View Single Post
  #26  
Old 03-20-2005, 11:01 PM
Matt Flynn Matt Flynn is offline
Senior Member
 
Join Date: Oct 2002
Posts: 301
Default Re: Question For Matt Flynn

pretty clear 10% is a bad return in real estate.

e.g., assume in 24 years you have paid off a 30-year loan by spending some of the excess cash flow. you bought the 100K house for 5K down with 5K in additional costs put in before positive cash flow overwhelmed expenses. 10K down. it rents for $750 in Raleigh. rents and property values go up 3% per year. by rule of 72 your house is now worth 200K and you are getting 1500/month in rent of which about 1100 is gross income after all expenses including insurance, roofs, etc.. you may take 100K out at will and still get 600/month in cash.

suppose instead you took that 10K (which remember in the house example you really put 5K up front and then 5 K over 3-4 years) and invested it in a 10% fund. by the rule of 72 you get around 3.3 doublings, which puts you right at 100K.

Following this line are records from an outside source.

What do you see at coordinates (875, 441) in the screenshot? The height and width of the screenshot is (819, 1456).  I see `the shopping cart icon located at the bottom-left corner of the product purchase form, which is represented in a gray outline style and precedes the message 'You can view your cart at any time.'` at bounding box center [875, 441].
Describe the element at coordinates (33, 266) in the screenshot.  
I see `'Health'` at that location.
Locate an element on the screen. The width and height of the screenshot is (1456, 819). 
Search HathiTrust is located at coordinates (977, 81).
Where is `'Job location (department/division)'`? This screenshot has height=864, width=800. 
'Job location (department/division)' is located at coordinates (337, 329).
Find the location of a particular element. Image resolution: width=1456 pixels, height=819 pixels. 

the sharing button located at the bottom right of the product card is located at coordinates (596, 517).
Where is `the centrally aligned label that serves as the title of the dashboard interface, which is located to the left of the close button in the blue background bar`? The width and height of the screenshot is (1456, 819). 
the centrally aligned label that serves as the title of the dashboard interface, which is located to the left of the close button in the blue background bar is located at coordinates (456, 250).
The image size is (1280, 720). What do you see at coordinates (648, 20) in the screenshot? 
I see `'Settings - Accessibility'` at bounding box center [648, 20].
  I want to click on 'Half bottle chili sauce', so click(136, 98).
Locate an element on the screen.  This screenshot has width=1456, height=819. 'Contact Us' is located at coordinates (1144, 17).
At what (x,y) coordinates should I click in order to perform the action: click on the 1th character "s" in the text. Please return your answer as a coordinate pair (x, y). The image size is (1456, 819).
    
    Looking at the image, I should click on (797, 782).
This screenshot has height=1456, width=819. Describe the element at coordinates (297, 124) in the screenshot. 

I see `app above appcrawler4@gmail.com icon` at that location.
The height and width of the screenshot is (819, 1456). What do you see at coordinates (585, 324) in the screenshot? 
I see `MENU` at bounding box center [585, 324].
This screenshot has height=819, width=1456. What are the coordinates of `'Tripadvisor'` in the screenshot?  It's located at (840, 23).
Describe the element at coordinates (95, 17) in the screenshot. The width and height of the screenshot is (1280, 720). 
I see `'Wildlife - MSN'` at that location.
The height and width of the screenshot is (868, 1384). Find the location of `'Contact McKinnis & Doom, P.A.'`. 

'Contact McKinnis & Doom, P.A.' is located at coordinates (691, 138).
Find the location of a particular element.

stocks give you 100K. house gives you 100K plus 600/month in perpetuity that will rise with inflation and once the house has been paid off again rise to 1100/month AND you get another 6K/year in capital gains, which also continues to index with inflation. assuming inflation is 3% (it may drop, but who knows), that's 7,200/year rent plus 3% (because your rents keep pace with inflation), plus 6% on the 100K or 16% beyond the 100K you already took out. so even doing it the worst way you not only get the same amount in cash but you earn an additional 16% in perpetuity. actually it works out to be more. plus your downside risk is lower. realistically you will pay it off in 22 years, which only enhances your earn. if you instead take positive cash flow out and buy other properties, then on that one house you are cleanly beating the 10%, plus you get the added income, plsu you have other houses that are over water and climbing to being free and clear and generating cash.

so, assuming rents and housing prices rise 3%/year (very fair compared to a 10% stock market), real estate crushes stock indices due to the leveraged purchase. if you buy with 1-2% down you really crush the market. even at 10% you win. keep in mind that you cannot convert stocks to an annuity that pays decently, whereas real estate gives you an annuity that pays well and is more reliable. plus annuities only work if the company selling them stays in business! if they go broke, you just lose it all. whereas if your house caves in or gets hit by a meteorite, you have insurance to replace it for you, and that insurance would only be with currently good companies.

the stock/bond/bank industry exists to separate you from you money. nothing I do, except for the hedge money we put in stocks and whole life, yields under 20% long term.